By Margaryta Chornokondratenko
KYIV (Reuters) – After Konstantin Yakovlev’s handball team won the Belarusian championship in 2007, they were about to go on holiday in the off season when they were told to stay put and wait for a special visitor: President Alexander Lukashenko.
Yakovlev, 36, recalls how his team had to put their kit on and hold a pretend practice session that Lukashenko could watch.
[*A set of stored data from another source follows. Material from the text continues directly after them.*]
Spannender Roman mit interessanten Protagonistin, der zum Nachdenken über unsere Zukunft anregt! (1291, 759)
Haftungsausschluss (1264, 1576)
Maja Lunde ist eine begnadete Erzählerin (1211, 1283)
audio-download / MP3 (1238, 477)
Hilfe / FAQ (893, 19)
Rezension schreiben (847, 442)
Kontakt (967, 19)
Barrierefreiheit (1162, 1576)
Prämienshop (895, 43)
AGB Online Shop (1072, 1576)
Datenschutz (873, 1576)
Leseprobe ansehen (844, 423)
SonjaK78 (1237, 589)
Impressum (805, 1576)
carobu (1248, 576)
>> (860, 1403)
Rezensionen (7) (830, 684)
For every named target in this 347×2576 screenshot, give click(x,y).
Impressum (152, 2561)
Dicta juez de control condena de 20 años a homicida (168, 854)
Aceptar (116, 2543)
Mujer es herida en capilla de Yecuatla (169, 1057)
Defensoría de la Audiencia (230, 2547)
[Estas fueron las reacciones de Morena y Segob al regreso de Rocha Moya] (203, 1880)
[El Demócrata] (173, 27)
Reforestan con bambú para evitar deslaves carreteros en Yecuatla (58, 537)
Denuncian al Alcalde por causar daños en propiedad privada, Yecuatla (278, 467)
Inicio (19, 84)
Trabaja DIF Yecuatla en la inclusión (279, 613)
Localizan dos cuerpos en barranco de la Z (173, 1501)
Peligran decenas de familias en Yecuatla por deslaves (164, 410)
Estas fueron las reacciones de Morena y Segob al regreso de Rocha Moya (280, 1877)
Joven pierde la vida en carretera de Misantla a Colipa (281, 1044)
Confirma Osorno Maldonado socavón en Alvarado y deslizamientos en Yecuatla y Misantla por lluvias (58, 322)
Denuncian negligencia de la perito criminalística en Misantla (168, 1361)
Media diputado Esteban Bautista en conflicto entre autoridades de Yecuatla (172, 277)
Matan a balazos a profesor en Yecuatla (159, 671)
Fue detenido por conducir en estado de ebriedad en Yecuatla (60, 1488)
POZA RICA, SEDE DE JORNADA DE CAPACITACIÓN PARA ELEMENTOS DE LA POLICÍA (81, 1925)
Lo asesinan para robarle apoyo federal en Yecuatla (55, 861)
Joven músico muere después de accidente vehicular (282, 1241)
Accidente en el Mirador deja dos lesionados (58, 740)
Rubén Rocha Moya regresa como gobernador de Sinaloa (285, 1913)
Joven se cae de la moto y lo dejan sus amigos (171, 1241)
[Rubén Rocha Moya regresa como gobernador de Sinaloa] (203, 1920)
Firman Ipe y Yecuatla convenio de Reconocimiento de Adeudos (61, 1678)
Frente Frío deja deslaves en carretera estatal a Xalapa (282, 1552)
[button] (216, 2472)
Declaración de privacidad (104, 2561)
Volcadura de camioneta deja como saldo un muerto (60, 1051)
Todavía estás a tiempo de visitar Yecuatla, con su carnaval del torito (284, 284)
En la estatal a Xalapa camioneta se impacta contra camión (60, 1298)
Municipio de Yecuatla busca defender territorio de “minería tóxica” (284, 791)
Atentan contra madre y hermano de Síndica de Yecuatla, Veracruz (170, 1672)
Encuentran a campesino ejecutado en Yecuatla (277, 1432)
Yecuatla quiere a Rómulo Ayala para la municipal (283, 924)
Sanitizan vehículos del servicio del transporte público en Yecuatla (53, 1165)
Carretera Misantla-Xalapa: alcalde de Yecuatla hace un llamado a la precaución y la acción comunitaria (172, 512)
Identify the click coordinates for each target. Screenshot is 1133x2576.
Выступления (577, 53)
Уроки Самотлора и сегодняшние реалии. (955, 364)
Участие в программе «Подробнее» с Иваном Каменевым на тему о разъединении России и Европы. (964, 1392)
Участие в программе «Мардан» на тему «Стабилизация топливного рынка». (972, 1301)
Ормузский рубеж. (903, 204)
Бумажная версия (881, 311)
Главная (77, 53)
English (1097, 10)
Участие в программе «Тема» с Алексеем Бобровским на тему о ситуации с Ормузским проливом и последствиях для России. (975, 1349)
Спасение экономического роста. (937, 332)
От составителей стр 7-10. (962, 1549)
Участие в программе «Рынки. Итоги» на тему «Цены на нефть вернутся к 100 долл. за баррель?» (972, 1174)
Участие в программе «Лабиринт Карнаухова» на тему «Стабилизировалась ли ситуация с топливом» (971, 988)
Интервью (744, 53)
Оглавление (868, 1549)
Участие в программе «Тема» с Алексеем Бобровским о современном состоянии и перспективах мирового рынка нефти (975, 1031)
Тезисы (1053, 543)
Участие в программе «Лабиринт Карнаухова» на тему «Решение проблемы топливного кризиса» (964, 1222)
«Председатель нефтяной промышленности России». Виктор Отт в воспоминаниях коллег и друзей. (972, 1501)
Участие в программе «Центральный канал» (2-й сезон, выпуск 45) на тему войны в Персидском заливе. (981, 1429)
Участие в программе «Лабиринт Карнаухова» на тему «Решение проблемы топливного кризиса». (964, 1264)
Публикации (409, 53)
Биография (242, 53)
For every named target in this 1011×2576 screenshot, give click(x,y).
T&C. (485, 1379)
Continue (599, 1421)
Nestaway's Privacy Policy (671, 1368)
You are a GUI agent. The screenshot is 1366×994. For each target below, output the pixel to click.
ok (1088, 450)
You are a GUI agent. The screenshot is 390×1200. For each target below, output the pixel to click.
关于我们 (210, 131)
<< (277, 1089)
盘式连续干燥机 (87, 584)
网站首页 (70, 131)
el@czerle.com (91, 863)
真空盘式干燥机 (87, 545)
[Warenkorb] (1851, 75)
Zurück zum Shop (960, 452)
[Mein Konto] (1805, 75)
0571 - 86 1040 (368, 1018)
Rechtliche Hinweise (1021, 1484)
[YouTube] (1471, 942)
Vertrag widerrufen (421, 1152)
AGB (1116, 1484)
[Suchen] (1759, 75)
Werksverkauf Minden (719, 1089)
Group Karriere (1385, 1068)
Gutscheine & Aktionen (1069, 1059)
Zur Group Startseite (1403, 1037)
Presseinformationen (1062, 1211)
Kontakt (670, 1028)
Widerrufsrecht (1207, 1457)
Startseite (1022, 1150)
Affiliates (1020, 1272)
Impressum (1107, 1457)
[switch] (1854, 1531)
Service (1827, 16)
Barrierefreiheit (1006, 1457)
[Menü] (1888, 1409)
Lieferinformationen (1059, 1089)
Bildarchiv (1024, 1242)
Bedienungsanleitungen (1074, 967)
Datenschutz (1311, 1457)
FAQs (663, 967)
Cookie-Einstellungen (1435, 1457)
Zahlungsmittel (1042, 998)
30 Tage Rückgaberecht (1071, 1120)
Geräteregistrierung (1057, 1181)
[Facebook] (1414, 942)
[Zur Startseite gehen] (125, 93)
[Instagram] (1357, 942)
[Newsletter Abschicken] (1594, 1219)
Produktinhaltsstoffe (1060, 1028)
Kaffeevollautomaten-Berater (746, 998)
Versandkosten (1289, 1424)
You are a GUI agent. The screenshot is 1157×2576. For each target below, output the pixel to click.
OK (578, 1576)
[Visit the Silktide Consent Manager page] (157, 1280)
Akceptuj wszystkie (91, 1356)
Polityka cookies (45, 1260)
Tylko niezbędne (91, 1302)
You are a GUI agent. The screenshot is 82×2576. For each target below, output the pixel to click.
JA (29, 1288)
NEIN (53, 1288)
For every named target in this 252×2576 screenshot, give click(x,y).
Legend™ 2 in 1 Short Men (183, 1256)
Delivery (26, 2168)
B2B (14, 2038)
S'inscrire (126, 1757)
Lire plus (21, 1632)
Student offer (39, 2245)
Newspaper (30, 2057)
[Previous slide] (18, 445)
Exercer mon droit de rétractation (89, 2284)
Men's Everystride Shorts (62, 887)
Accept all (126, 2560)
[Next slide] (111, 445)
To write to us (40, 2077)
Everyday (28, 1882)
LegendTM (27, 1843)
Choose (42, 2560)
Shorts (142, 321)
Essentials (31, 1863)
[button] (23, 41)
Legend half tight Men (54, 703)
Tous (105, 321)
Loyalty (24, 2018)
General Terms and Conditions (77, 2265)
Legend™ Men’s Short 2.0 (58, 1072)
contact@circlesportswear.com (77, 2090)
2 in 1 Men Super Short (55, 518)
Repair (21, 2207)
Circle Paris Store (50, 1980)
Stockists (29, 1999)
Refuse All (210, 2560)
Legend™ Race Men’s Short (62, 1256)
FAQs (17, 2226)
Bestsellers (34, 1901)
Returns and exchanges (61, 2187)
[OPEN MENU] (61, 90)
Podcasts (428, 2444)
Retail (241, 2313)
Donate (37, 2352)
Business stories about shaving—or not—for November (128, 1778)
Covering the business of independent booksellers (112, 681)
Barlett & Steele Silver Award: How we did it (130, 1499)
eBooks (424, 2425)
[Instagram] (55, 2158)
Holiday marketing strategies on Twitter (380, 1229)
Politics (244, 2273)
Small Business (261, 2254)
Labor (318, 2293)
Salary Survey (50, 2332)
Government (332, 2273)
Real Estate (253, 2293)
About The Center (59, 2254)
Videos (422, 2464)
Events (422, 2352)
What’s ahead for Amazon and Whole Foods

They were also given special instructions beforehand on how to speak to the 66-year-old president.
“We all want to go on vacation, and instead we had to wait for granddad, in front of whom adult men – some in their thirties, many have children and families – and we must wait and arrange some kind of circus in front of him, in full dress, create the illusion of training,” he said.
They had their photo taken with Lukashenko but were not allowed to keep a copy because Lukashenko didn’t like the way he looked in the pictures, Yakovlev added.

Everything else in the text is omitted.